Who then is the likely contender to be holding the prized national title come Wednesday next week?
With the depth of the filed that's assembled in Western Australia, anything is and probably will happen. That's simply the nature of national tournaments of this nature, which are more a reflection of survival of fittest than anything else. However, I tend to favour the locals in Jason Scrivener and Australia's highest ranked world amateur, Matt Jager.
Jager and Scrivener are both due big wins.
Scrivener played peerless golf around a spruced up layout earlier in the year during The Australian Cup, winning in a play-off against the in-form, Kieran Pratt. Scrivener's patience and ability to remain focused on a difficult layout is a key attribute that all former Australian Amateur title holders have possess and his approach towards recently to these bigger tournaments with controlled aggression, reminds me very much of the likes of Tim Stewart when he won this event back in 2006 at Royal Hobart.
Scrivener won the 2007 Australian Junior Amateur title and certainly posses the game and talent to take this main title out.
Jager is seeking his first Australian Amateur title to add to his 2009 New Zealand Amateur Championship and starts this championship as a strong favourite.
Jager played well recently in professional events, making the cut on the Nationwide Co-sanctioned New Zealand Open in Queenstown, and has also performed well in Australian professional Tour events. He's a player that can blast a field away early and leave them chasing in his wake, as we have seen previously with his dual Federal Amateur wins and at the New Zealand Amateur last year.
Jager's aggression off the tee will reward benefits around the Mt Lawley layout and I'll be expecting a low round within the four round stroke qualification to be carded from arguably one of Australia's most promising amateur talents.
In considering other possible challenges to this tournament, you cannot go without recognising the efforts recently of Jin Jeong.
Jeong won the rain disrupted Riversdale Cup with a 14-under-par total in a solid display of golf under horrendous conditions at Riversdale, in what is effectively the prelude to the Australian Amateur Championship. A few week's earlier the 20-year-old South Korean native won the Tasmanian Open title. I favour his chances in Perth, especially should Jeong progress through the 72 hole stroke component of this championship and be positioned favourably in the match play draw.
Bryden Macpherson, winner of the 2009 Australian and New Zealand Amateur Stroke Play titles, has returned from the US collegiate system to play in Perth. A majestic striker of the ball, Macpherson's agility to adapt to courses will see the Victorian do well in this championship. I would not be surprised to see him replacing Scott Arnold as the next Australian Amateur Champion. Macpherson has flair, poise, as well as the necessary cockiness to take this event fully out.

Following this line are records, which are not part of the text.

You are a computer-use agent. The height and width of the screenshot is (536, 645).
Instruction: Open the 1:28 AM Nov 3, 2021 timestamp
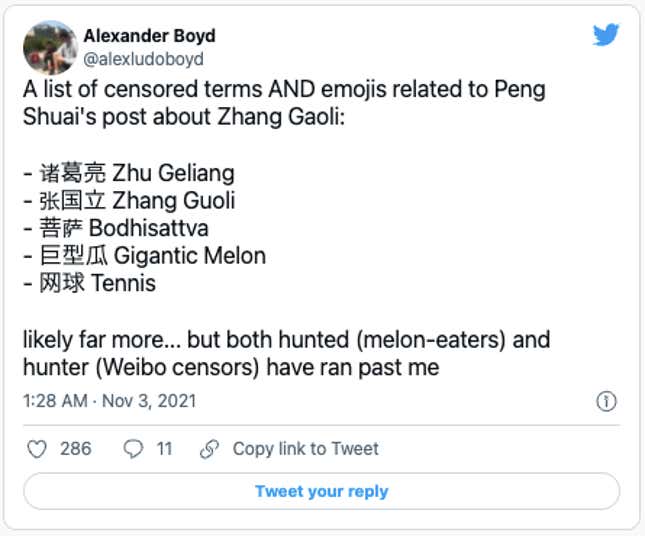109,401
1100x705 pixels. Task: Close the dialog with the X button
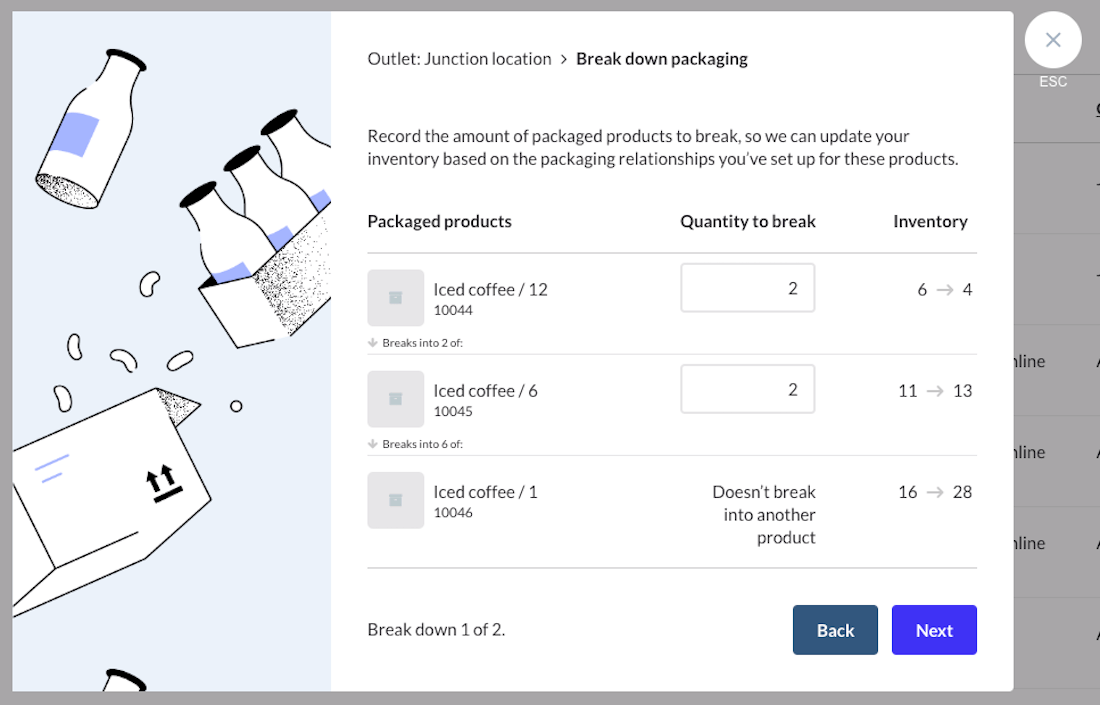click(x=1053, y=40)
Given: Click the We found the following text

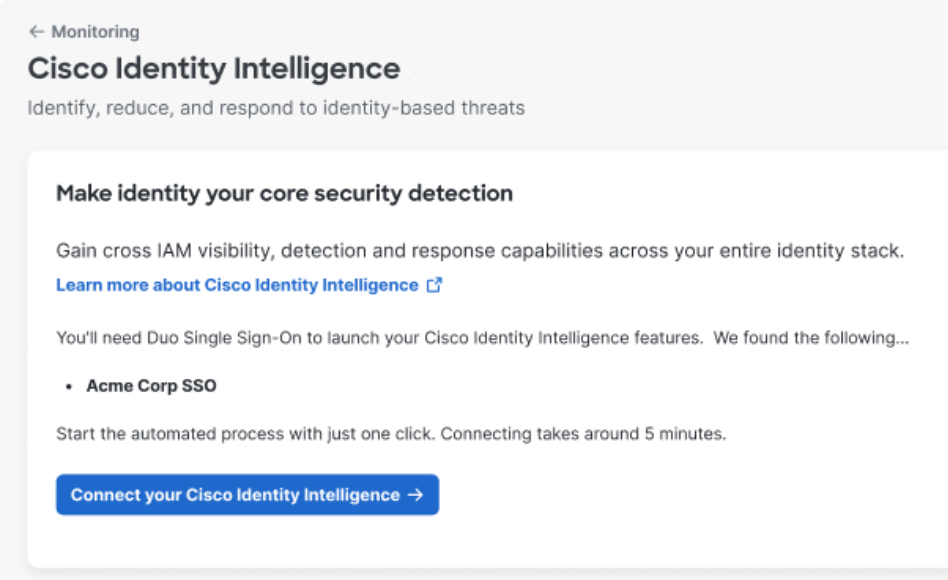Looking at the screenshot, I should pos(811,338).
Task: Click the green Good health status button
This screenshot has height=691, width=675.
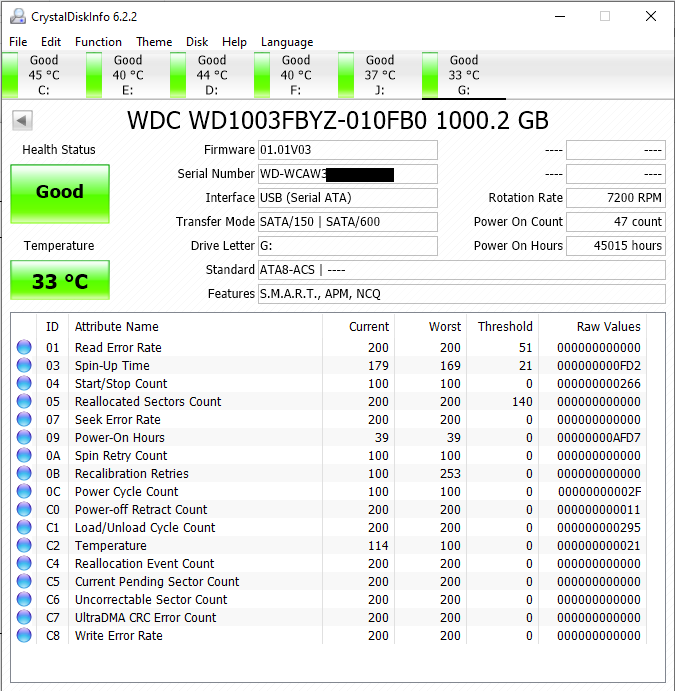Action: point(60,192)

He'll certainly take some stopping.
If there is an amateur lately that impresses me the most, with both discipline and control in a tournament, it is Kieran Pratt.
Pratt is already a multiple winner this Australian summer and his performance at the Lake Macquarie Amateur, where he left the rest of the field in his wake with a 21-under-par total, for a massive eleven stroke victory over Brendan Smith and in the process securing the tournament record previously set at 20-under by Peter O'Malley and Danny Lee, was simply impressive.
Pratt's game has gone from strength to strength in recent years and the Victorian featured strongly last year in this event at Royal Queensland. Pratt is ready to elevate himself to the world amateur golfing stage and Perth represents the perfect platform for him. He is "danger" all the way in Perth this week.
Jordan Sherratt, winner at the 2010 Riversdale Cup is another that should not be discounted, as is also Daniel Beckmann, runner-up to Scott Arnold in this event last year. Sherratt can be streaky and if he can get his consistency going during the four-round stroke medal event, his confidence will be ready for the match-play segment of the championship proper and he'll take some stopping. Beckmann is simply all class at this level and anything is possible should his game be on song.
My "dark horses" for this event are Sydney's, Michael Williams, Scotland's, Fraser Fotheringham and the big hitting Victorian, Luke Bleumink.
Williams in his short time in the main amateur events has been impressive winning the the NSW Amateur Stroke and has featured strongly in other main Australian Amateur events. Last October, Williams won the Jack Newton International Junior Classic at The Oaks Golf Club in Cessnock. Two year's ago he also won the NSW State Age championship as a 17-year-old and has twice made the cut at the NSW Open.
Fotheringham, 18, was runner-up at the 2007 British Boy's Amateur is another young talent to recently emerge onto the scene. Bleumink, the 2008 Victorian Amateur champion, is due for another main amateur title and during his 2009 US campaign exhibited some stellar form, particularly at the Players Amateur in Bluffton, South Carolina, where he finished 6th.
As to who will win this year's Australian Amateur championship is anyones guess. That's the uniqueness of this event where four stroke rounds sets the scene for the top-32 players to battle in elimination stroke play. It will be a true contest against plenty of likely contenders, yet you tend to favour that experience will count and either Jager, Scrivener, Pratt, Sherratt or Macpherson will certainly be in there with a real chance to gain another title next Wednesday.